## TASK TO CARRY OUT
Update the material from the line containing "You are a GUI" through the line containing "click(819, 415)" by replacing "context menu" with "right-click menu" and changing nothing else. Give only those lines, and leave out the pictures.

## RECORDS TO PROCESS
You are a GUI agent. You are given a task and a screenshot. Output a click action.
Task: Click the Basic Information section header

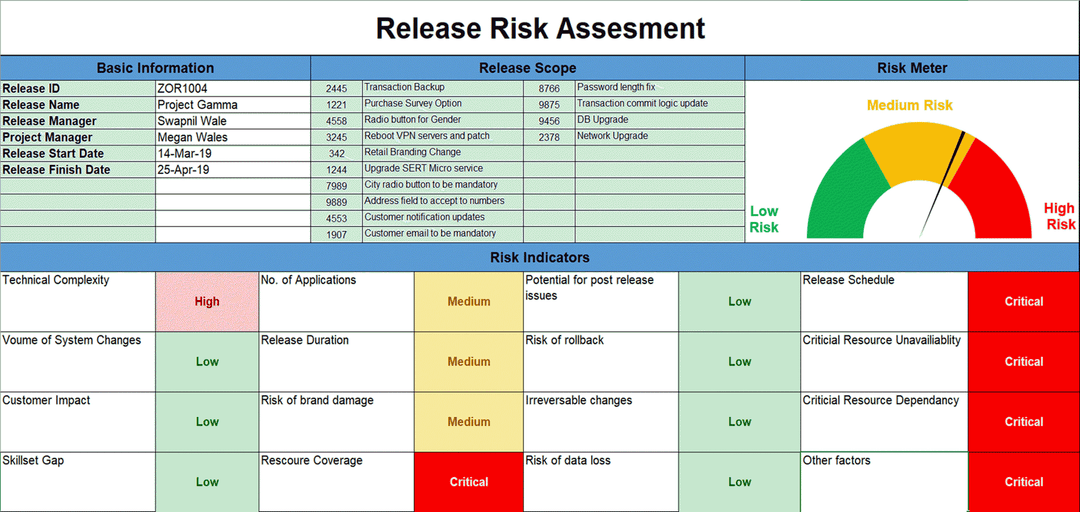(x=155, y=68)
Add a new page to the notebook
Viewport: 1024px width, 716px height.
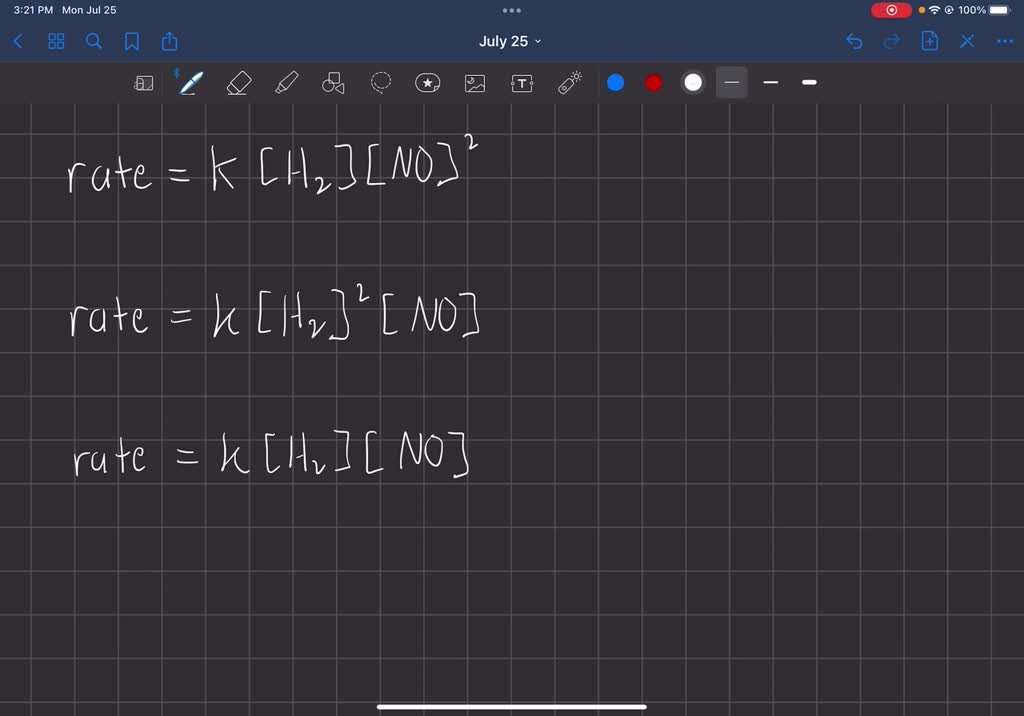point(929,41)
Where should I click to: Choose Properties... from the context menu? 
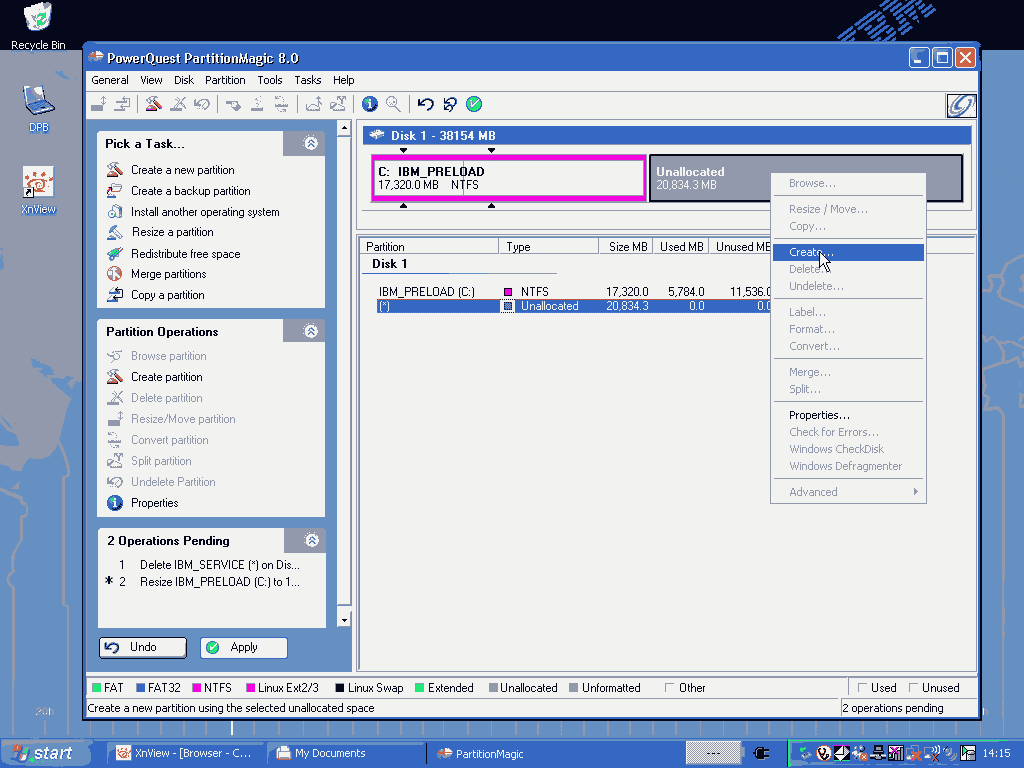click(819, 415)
==
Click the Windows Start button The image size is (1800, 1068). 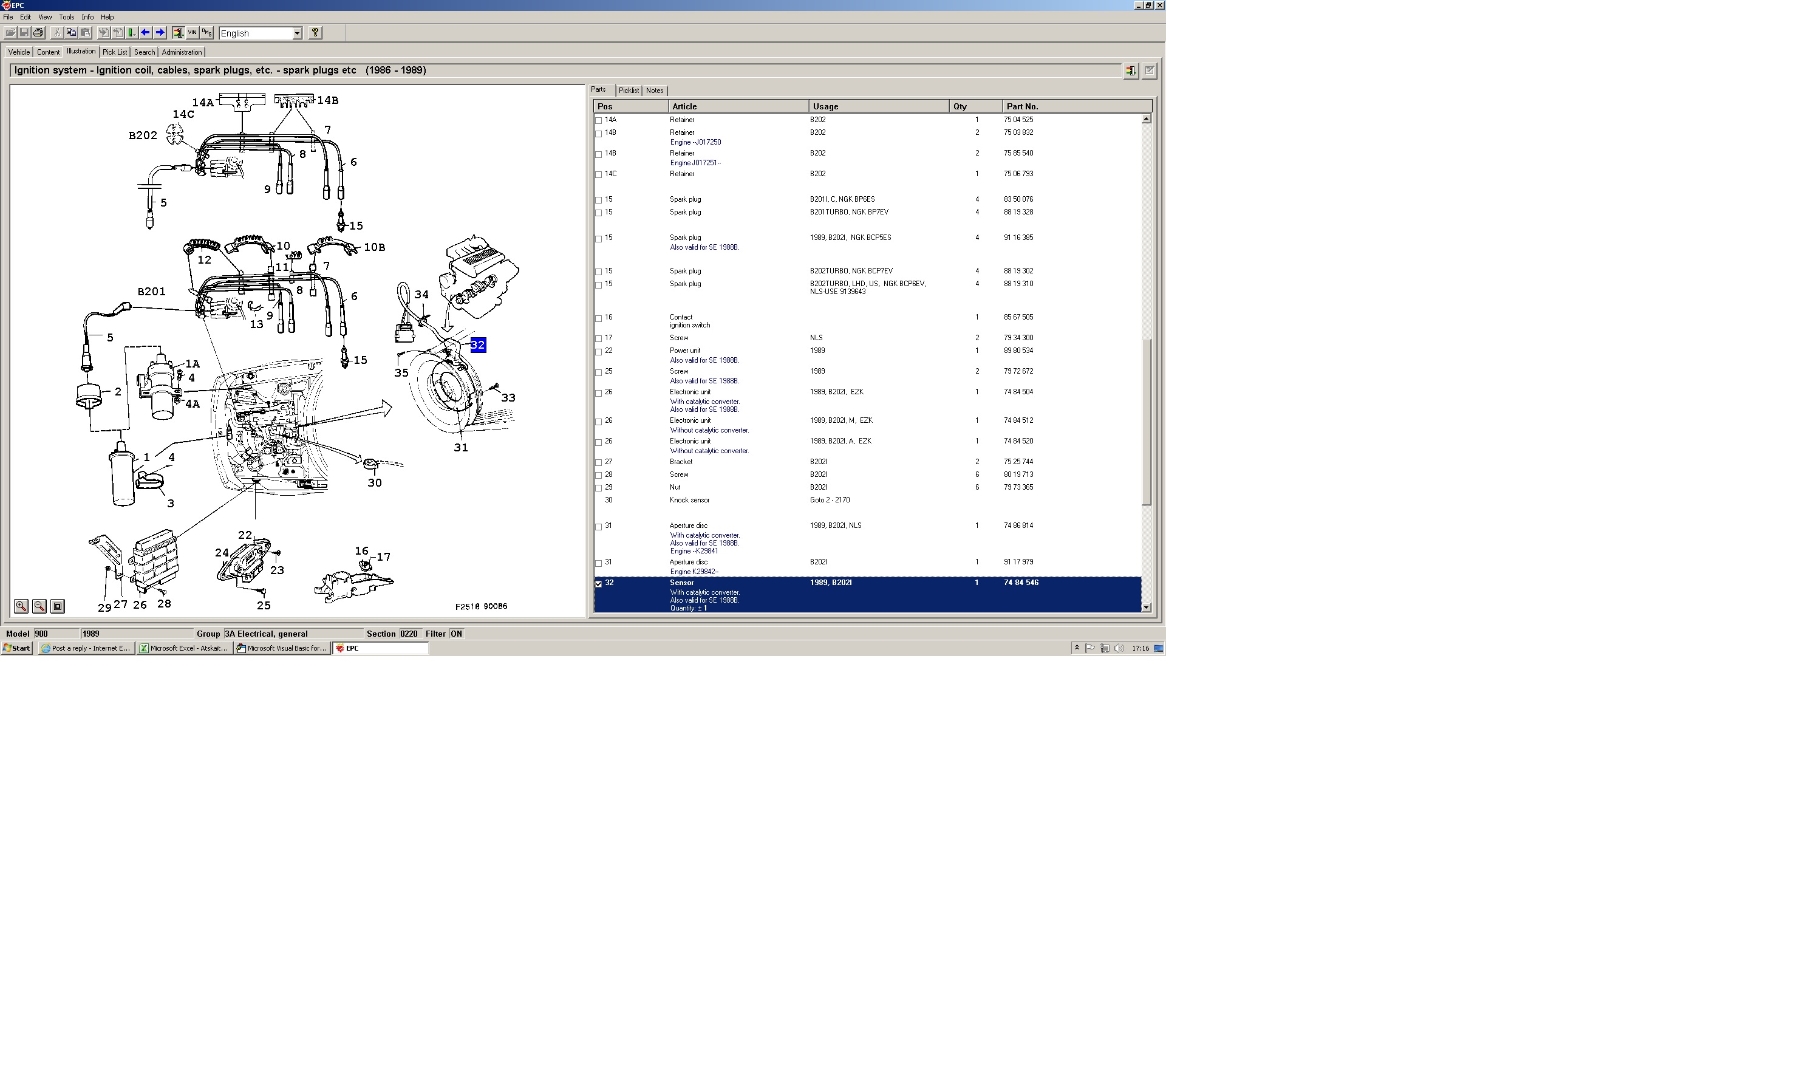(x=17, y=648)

## THE ANSWER
You are a GUI agent. You are given a task and a screenshot. Output a click action.
Task: Click the Basic Information section header

(x=155, y=68)
Add a new page to the notebook
Viewport: 1024px width, 716px height.
point(929,41)
Where should I click to: Choose Properties... from the right-click menu? 
click(819, 415)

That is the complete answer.